LGBT+ film festival example of ‘pink washing’ Israel, say activists.
As a result, film scholars, directors and screenwriters signed the pledge to protest the gruelling treatment of queer Palestinians under Israel. The pledge, the PACBI claim, marks a “new, proactive stand by queer film artists in solidarity with the Palestinian struggle for freedom, justice, and dignity”.
Moreover, the group claimed that campaigners have long tried to engage with TLVFest organisers. Yet, across the festival’s 15 years, attempts at talks have been scuppered.
Activists also added that the festival continues to maintain a partnership with the Israeli Ministry of Culture, which they argue is being used by minsters for “pink washing efforts” and to “project a progressive image while denying the rights of all Palestinians, queer and non-queer alike.”
Signatories range from Turner Prize winner Charlotte Prodger to ward winning avant-garde filmmaker Su Friedrich. AIDS historian and screenwriter Sarah Schulman and Touch of Pink director Ian Iqbal Rashid have also pencilled their names down.
Cultural events in Israel are regularly pelted with threats of boycotts due to the ongoing Israeli-Palestinian conflict.
Campaigners urging artists and fans alike to boycott 2019’s Eurovision Song Contest – held in Tel Aviv – similarly drummed support by slamming the contest as an example of “pink washing” to distract from its “colonial and apartheid reality”.
Festival founder: ‘A boycott will only worsen this erosion of faith.’
Yair Hochner, founder and artistic director of TLVFestm told PinkNews: “We understand that the filmmakers who declared they will boycott TLVFest think they are helping the Palestinians.
“However, they are wrong. It is more important than ever that the international community continue to support dissenting voices in Israel in favour of human rights and equality, especially following the re-election of the Likud governing party last night.
“They must understand that the Likud party – which opposes the festival, called for its boycott, and works against it – gained in strength due to the erosion in belief among most Israelis that there can be a better future for Israel with the Palestinians.
“A boycott will only worsen this erosion of faith and inadvertently undermine those voices of resistance that still exist in Israel”
He added: “While we do not presume to tell our Palestinians neighbours how to run their nonviolent national campaigns, we appeal to them to recognize that this boycott would be a mistake.

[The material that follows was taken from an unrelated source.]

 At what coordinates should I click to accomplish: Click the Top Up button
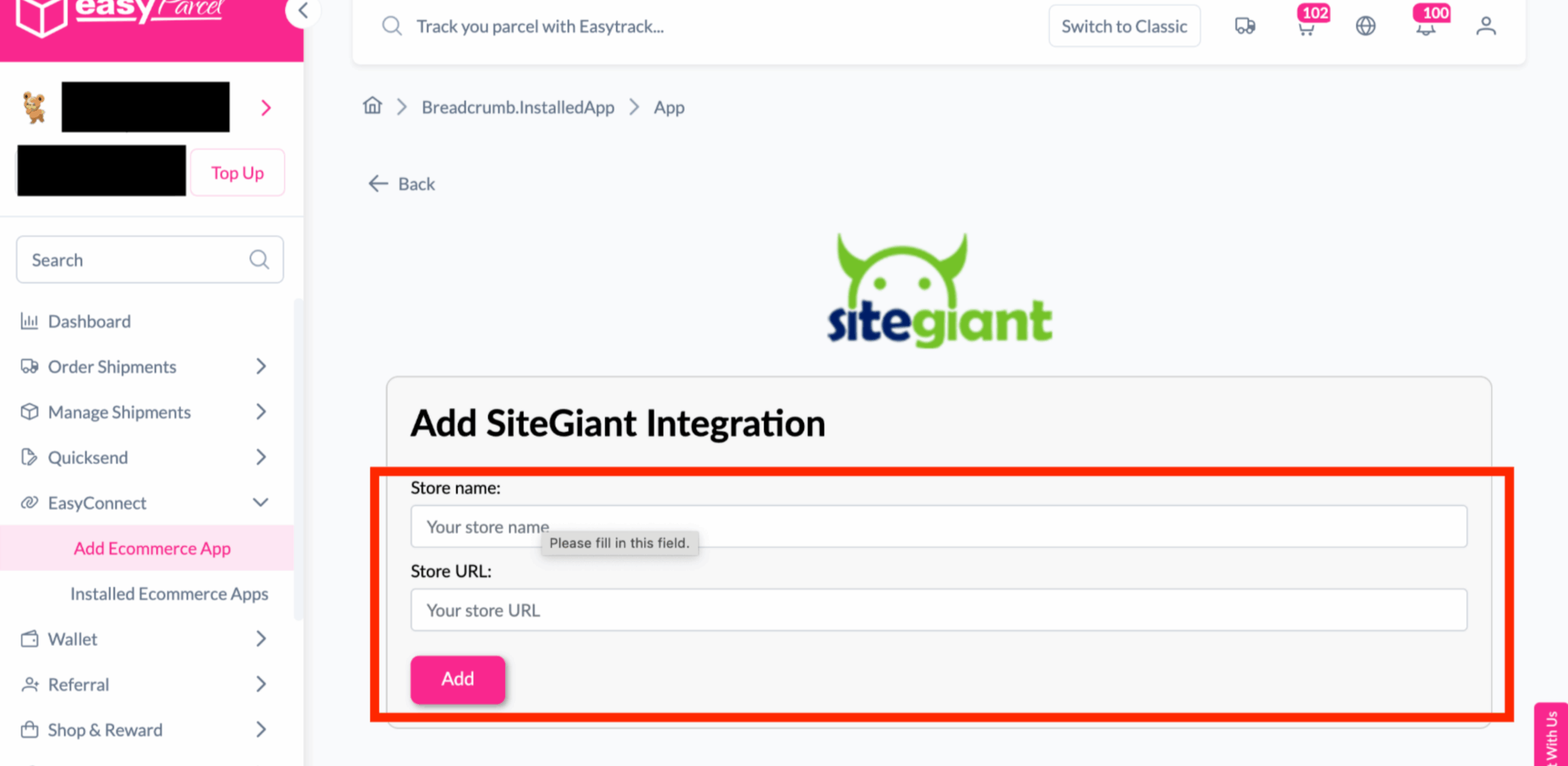(238, 173)
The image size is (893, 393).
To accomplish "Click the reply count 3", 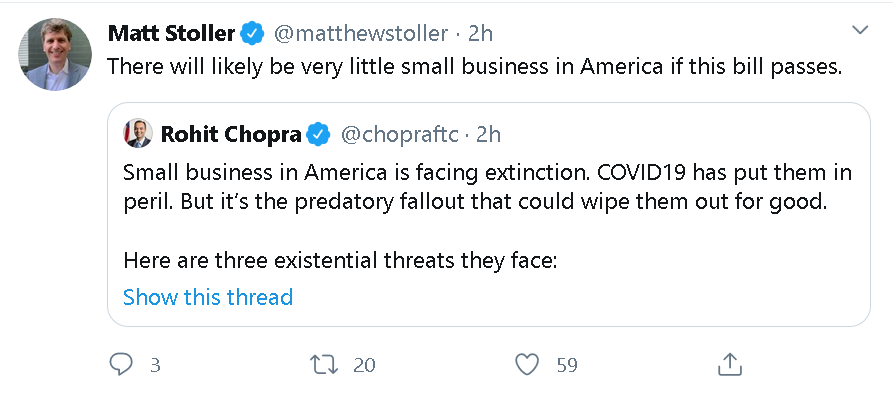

“Harming our festival and the filmmakers who do participate in it would instead support the silencing of dissident voices in Israel. So far, the Israeli law and courts have forced the government to support the festival financially, despite government efforts to withdraw funding.
“Ironically, the government and the Ministry of Culture attack us as ‘BDS supporters’, while the BDS movement and the filmmakers who intend to boycott would actually help the government end our efforts to create positive change in Israeli society, making the situation even worse”.